Question 6 - La prise en charge à prévoir ici est (une réponse attendue) :
La prise en charge des surdosage en AVK est différente selon la clinique : si elle est symptomatique, découverte sur un INR de contrôle, alors les recommandations de la Haute Autorité de santé sont claires et la prise en charge diffère selon l’INR retrouvé.
Dans le cadre d’hémorragie grave, comme c’est le cas ici, la prise en charge est déterminée par cet algorithme (figure 6).

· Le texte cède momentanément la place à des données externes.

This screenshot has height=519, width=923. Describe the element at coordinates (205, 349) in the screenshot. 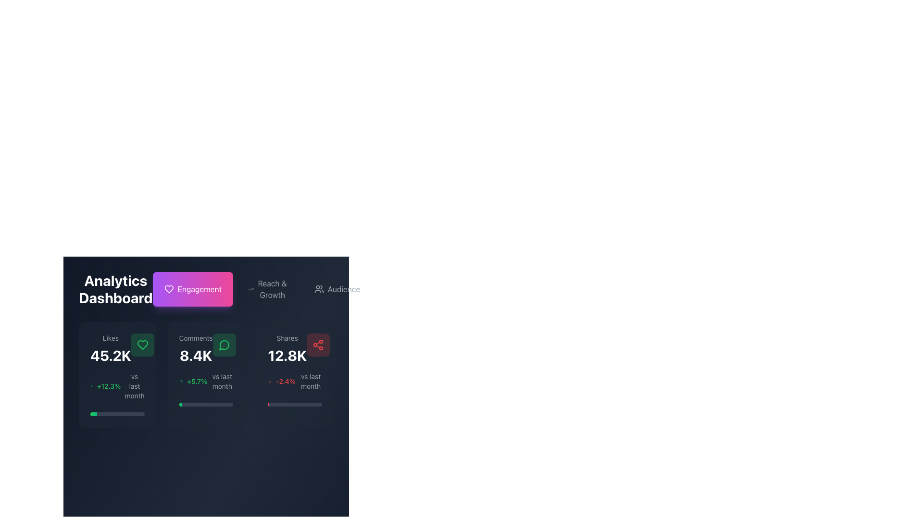

I see `the Metric Display Box that shows the number of comments (8.4K)` at that location.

Figure 6 (HAS. Prise en charge des surdosages en antivitamines K, des situations à risque hémorragique et des accidents hémorragiques chez les patients traités par antivitamines K en ville et en milieu hospitalier. avril 2008.)
Votre patient est pris en charge en réanimation neurologique pour surveillance de cet AVC hémorragique sous AVK, avec un INR stabilisé.
Trois jours plus tard, vous êtes alerté(e) par votre infirmier devant l’état de M. L. : vous le retrouvez, lui qui était stable malgré un spot hémorragique toujours actif à la tomodensitométrie (TDM) cérébrale de contrôle à 48 heures, avec une hypovigilance marquée et un score de Glasgow coté 9 (les yeux ne s’ouvrent qu’à la douleur, ses propos sont incompréhensibles, et la réponse motrice semble orientée à la douleur).
Il a une anisocorie avec une mydriase droite, et une hémiparésie de l’hémicorps gauche, pas de clonie.
Question 7 - Dans ce contexte vous craignez (une ou plusieurs réponses possibles) :
Dans ce contexte de saignement intracrânien récent, une persistance d’un saignement actif entraînant une hypertension intracrânienne est à craindre. Une hypertension intracrânienne peut elle-même être la cause d’un engagement cérébral, c’est-à-dire d’une « hernie » du tissu cérébral à travers les ouvertures des barrières intracrâniennes rigides (souvent la faux du cerveau, la tente du cervelet ou le trou occipital).
Un engagement cérébral est classé en fonction du tissu cérébral touché et des structures qu’il traverse. 
Ici, la clinique fait évoquer un engagement transtentoriel du lobe temporal droit, avec une compression du troisième nerf crânien et du pédoncule cérébral homolatéral.
Un engagement amygdalien, le plus souvent dû à une hydrocéphalie aiguë, entraîne des mouvements oculaires déconjugués, un nystagmus, une hypertonie des membres, éventuellement un ralentissement du rythme cardiaque (par compression du tronc cérébral) et peut aller rapidement jusqu’à l’arrêt respiratoire.
L’engagement cérébral, quel qu’en soit le type, menace le pronostic vital. Il est à diagnostiquer rapidement afin de pouvoir envisager une prise en charge neurochirurgicale la plus rapide possible.